* DESCRIPTION OF THE TASK:
Every line in the records below that holds "Sign" must be identified and copied.
====================
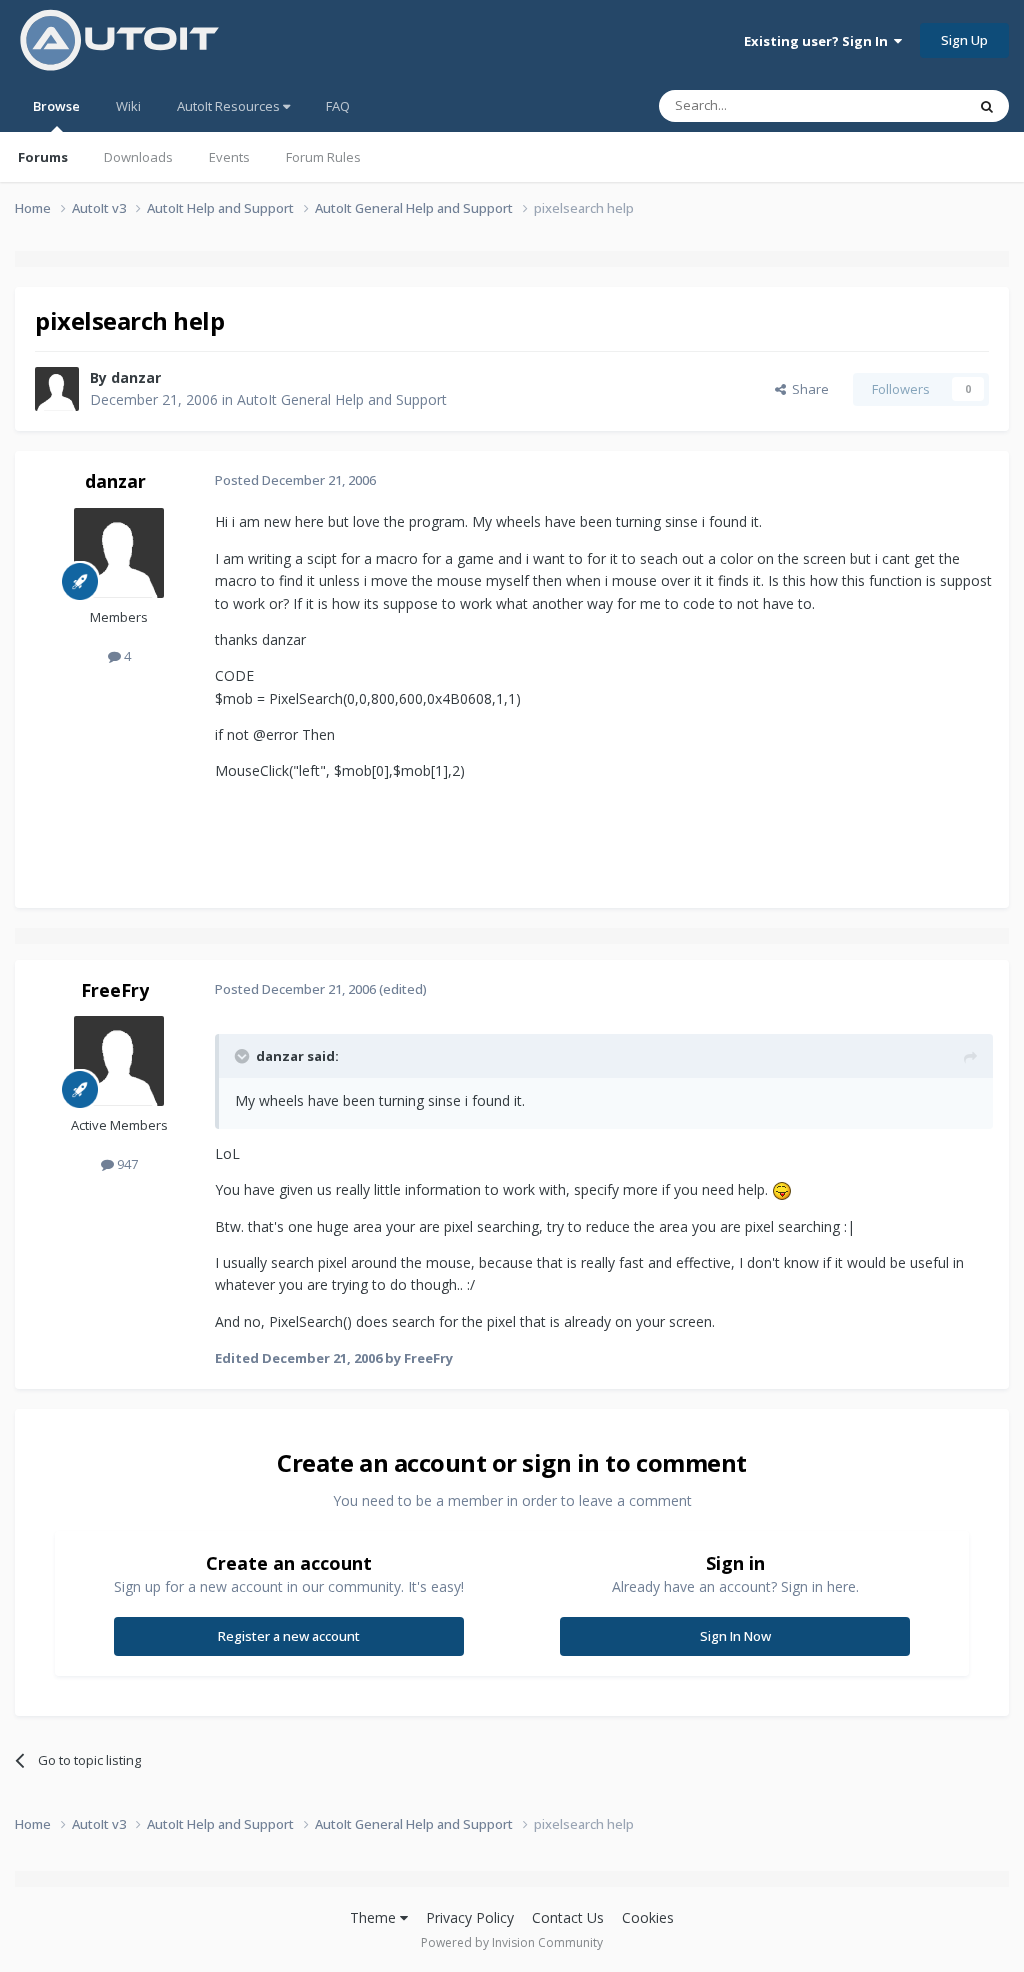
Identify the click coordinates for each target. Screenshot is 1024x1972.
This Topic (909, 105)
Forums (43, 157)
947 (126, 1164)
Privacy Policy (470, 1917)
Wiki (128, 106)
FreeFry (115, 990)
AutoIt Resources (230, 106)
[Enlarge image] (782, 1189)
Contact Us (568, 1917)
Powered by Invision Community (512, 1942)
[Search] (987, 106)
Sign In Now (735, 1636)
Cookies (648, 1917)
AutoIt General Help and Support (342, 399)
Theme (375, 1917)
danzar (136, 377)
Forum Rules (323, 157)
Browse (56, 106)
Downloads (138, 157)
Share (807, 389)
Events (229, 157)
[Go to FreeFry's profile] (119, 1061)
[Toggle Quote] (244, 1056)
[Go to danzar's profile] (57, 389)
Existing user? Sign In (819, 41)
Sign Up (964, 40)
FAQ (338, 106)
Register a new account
====================
* ANSWER FOR THIS EXERCISE:
Sign In Now (735, 1636)
Existing user? Sign In (819, 41)
Sign Up (964, 40)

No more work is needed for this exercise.